### Task details
Your answer should be one number, the count of lines in the data that hold "screenshot".

----------------

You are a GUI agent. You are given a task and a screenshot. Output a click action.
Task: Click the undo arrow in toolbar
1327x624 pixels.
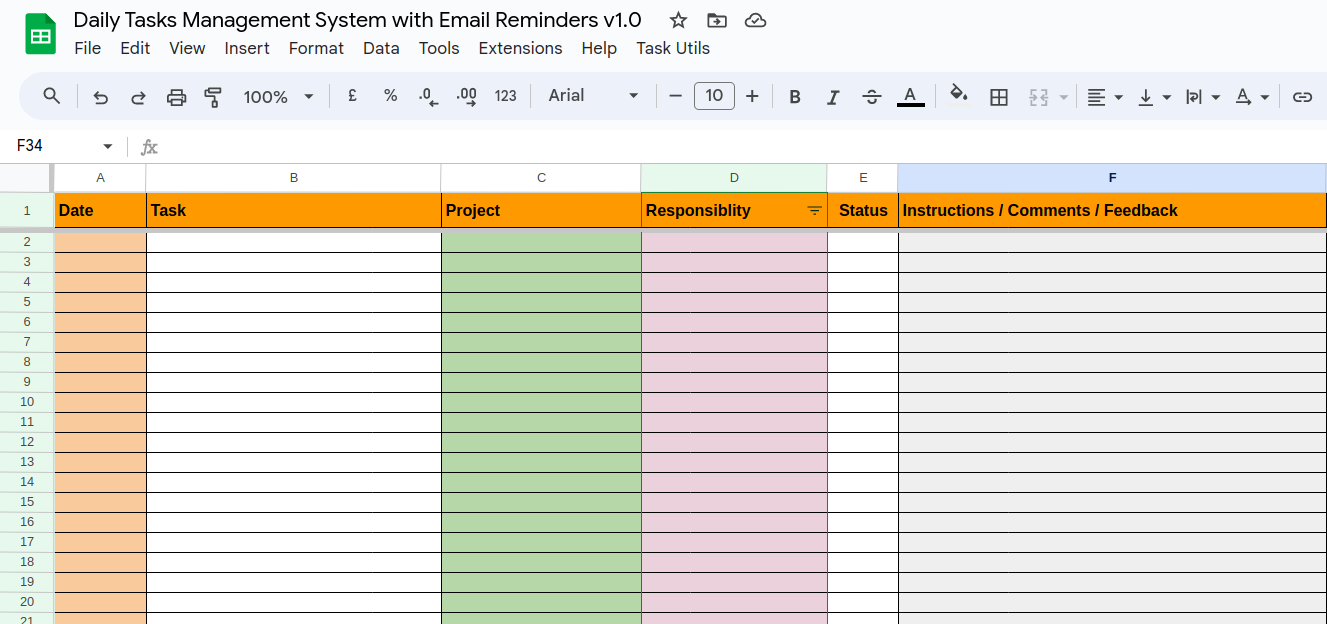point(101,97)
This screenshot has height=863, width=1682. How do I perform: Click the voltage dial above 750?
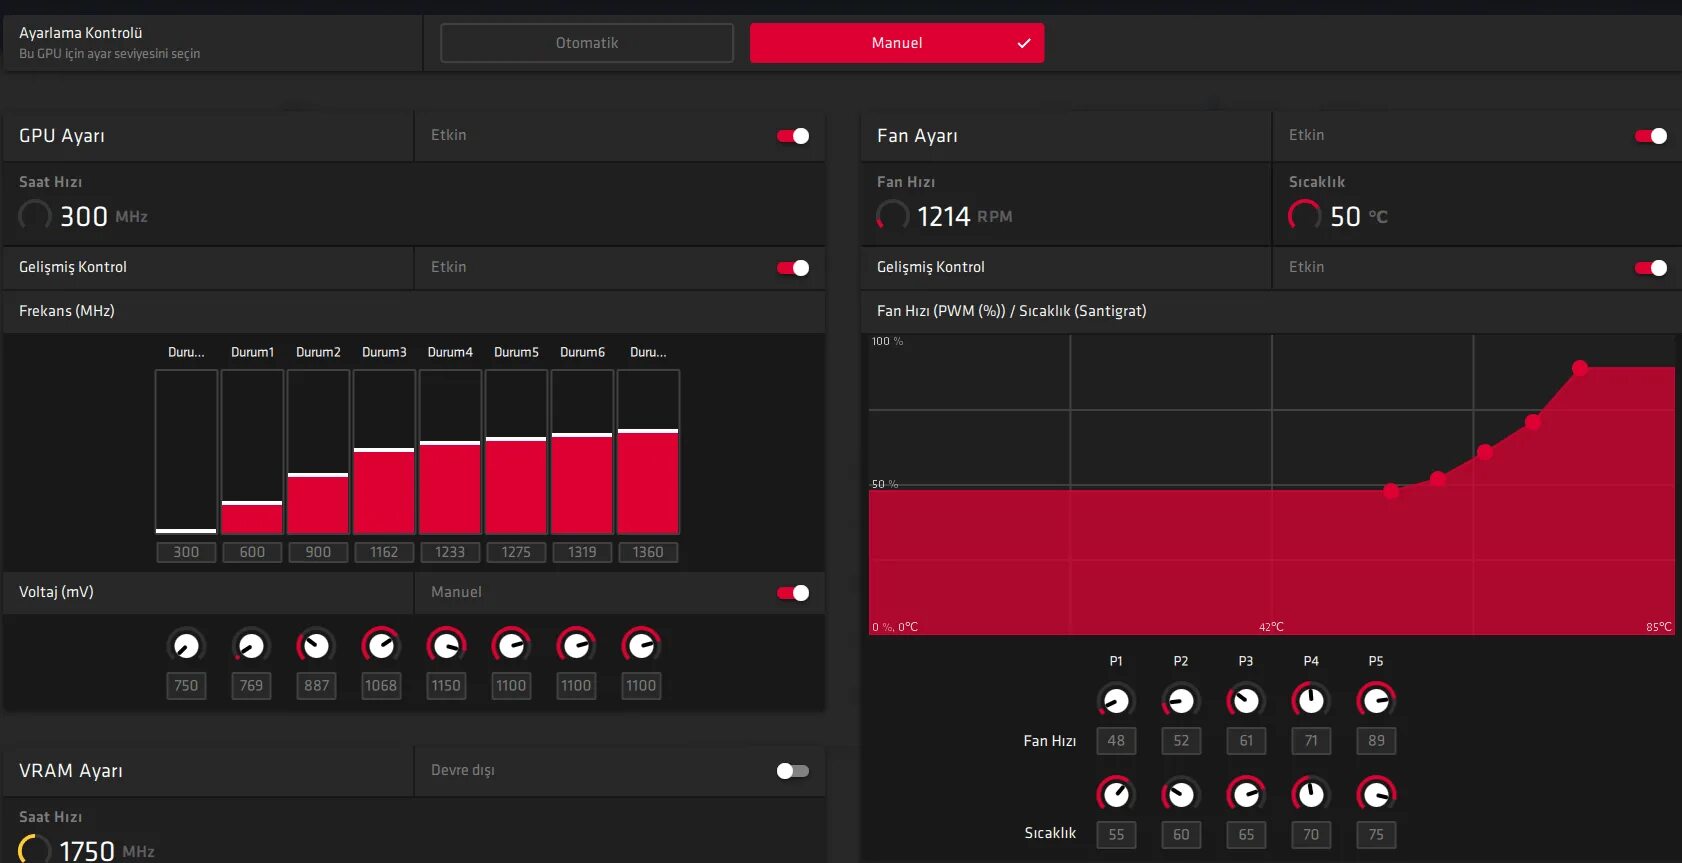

----------------

### Exercise solution
2